▶ Exercise requirements:
Begin with the line that holds "a featured image" and retype through the last line of the listing below, exactly; pictures are not part of the copy.

▶ Record excerpts:
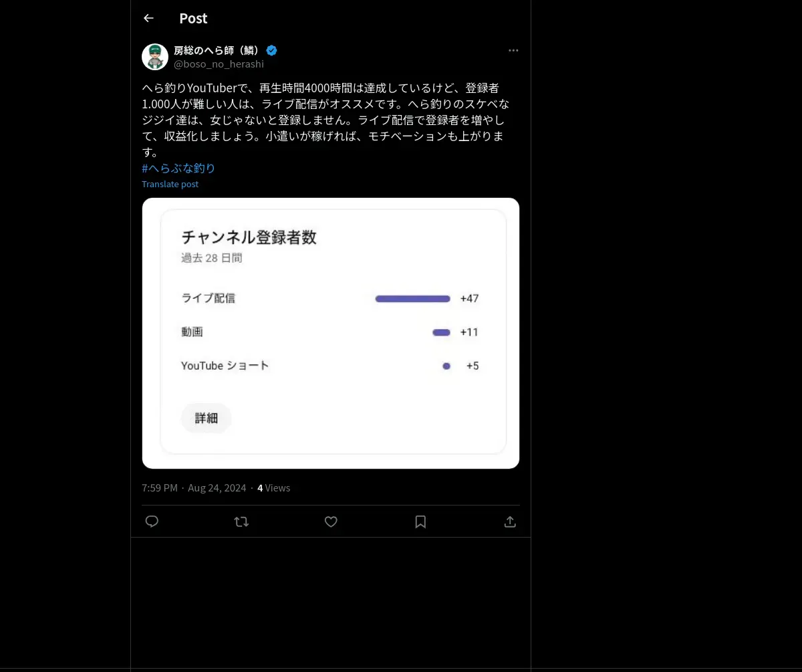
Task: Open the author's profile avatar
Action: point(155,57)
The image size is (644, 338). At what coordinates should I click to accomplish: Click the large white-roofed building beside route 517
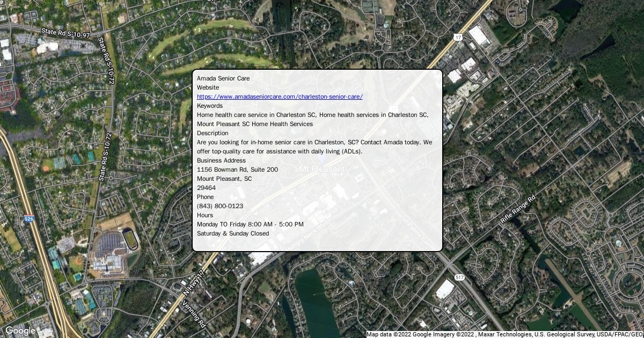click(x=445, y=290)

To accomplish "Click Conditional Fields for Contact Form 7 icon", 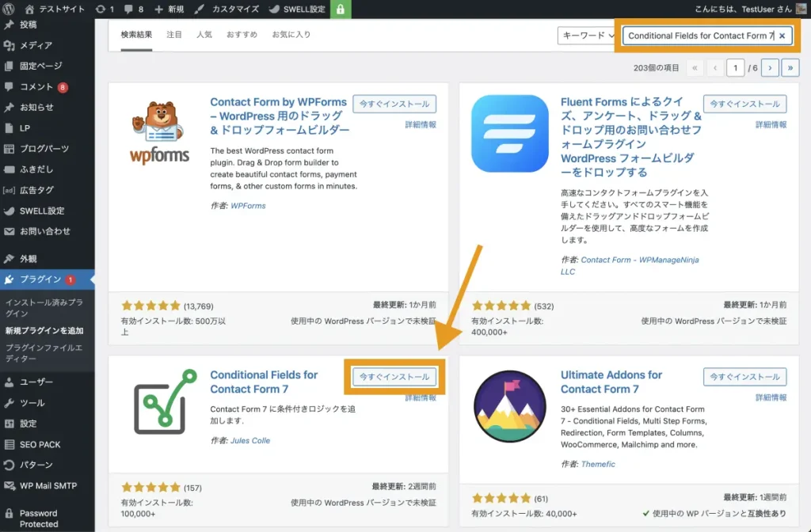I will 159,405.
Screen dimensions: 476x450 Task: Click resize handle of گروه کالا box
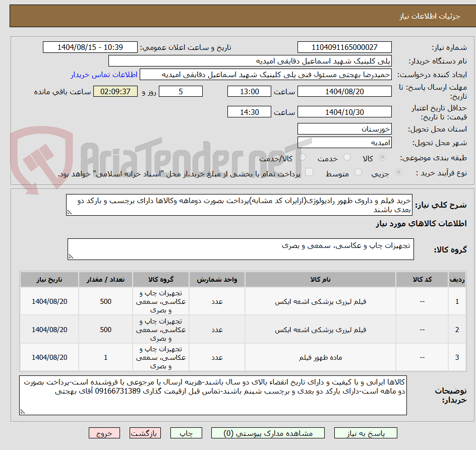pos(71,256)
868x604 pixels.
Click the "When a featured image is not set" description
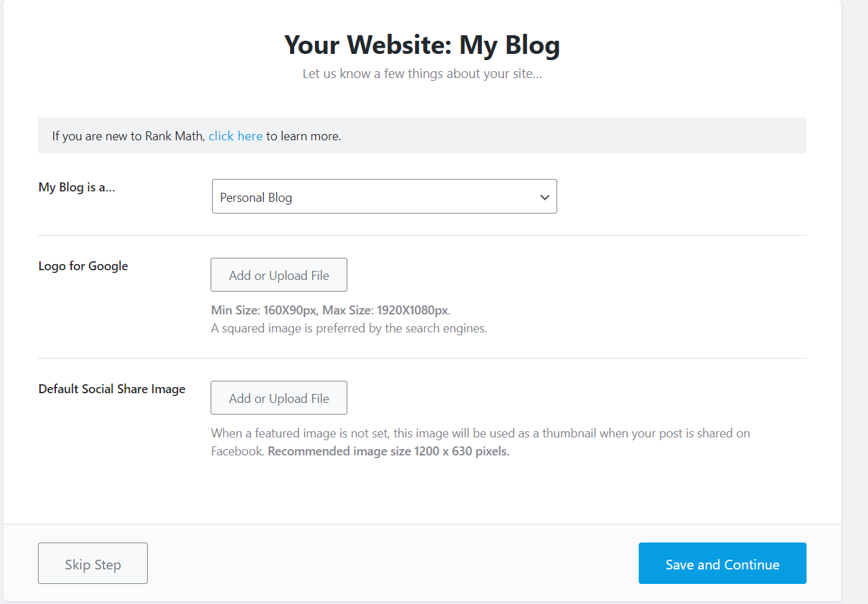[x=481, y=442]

▶ Response to the exercise:
Click the "When a featured image is not set" description
[x=481, y=442]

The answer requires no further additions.